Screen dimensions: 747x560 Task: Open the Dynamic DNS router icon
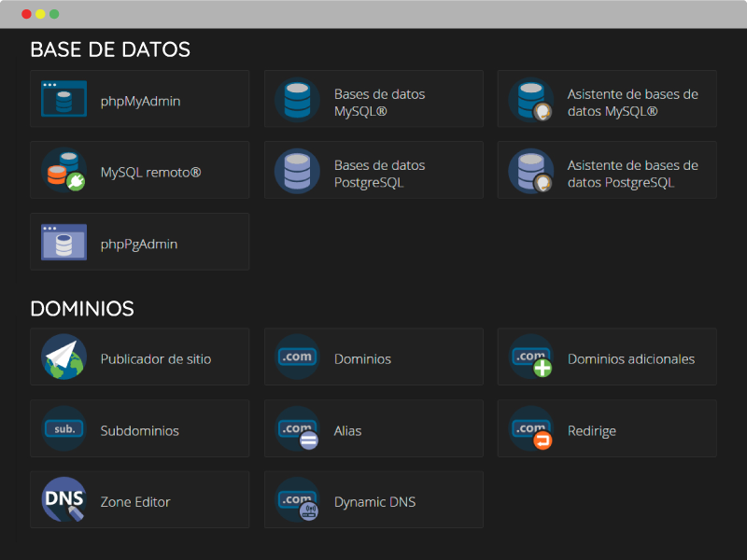[x=297, y=499]
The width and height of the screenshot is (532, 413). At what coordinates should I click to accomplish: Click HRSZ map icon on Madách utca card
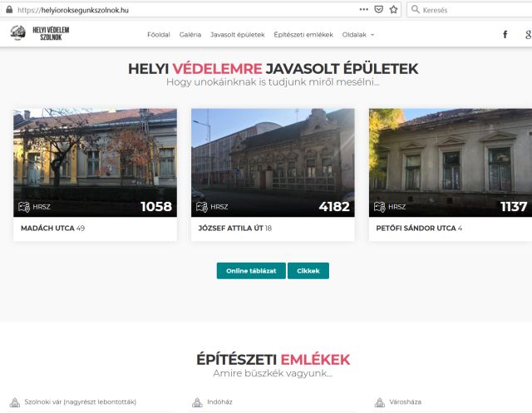[x=24, y=207]
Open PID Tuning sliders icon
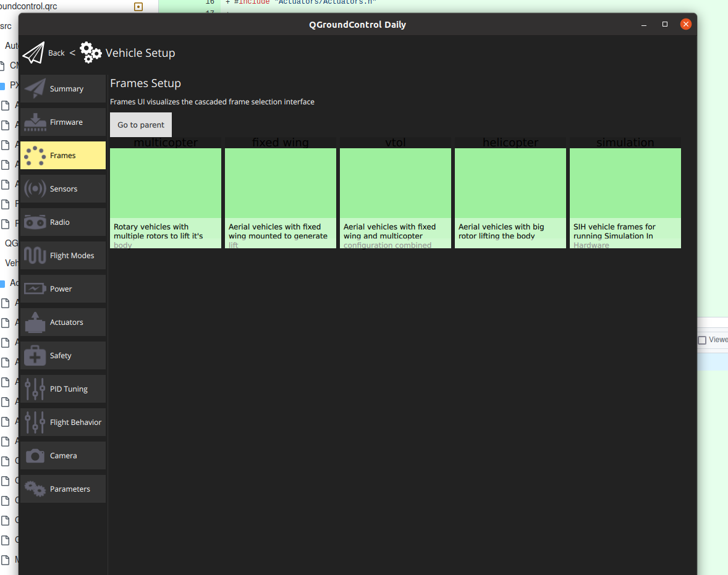Image resolution: width=728 pixels, height=575 pixels. pos(35,388)

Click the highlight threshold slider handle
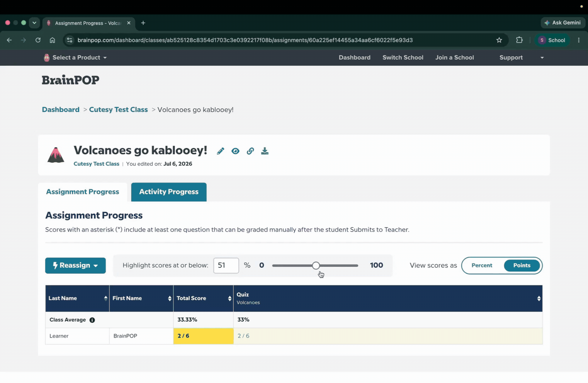point(316,265)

What is needed: The data above should be repeated in full and exactly, with no pictures carried over.

Problem solution:
Screen dimensions: 747x560 Task: Open the Dynamic DNS router icon
[x=297, y=499]
The width and height of the screenshot is (532, 413). At what coordinates should I click to accomplish: Click HRSZ map icon on Madách utca card
[x=24, y=207]
Open PID Tuning sliders icon
Image resolution: width=728 pixels, height=575 pixels. pos(35,388)

Click the highlight threshold slider handle
point(316,265)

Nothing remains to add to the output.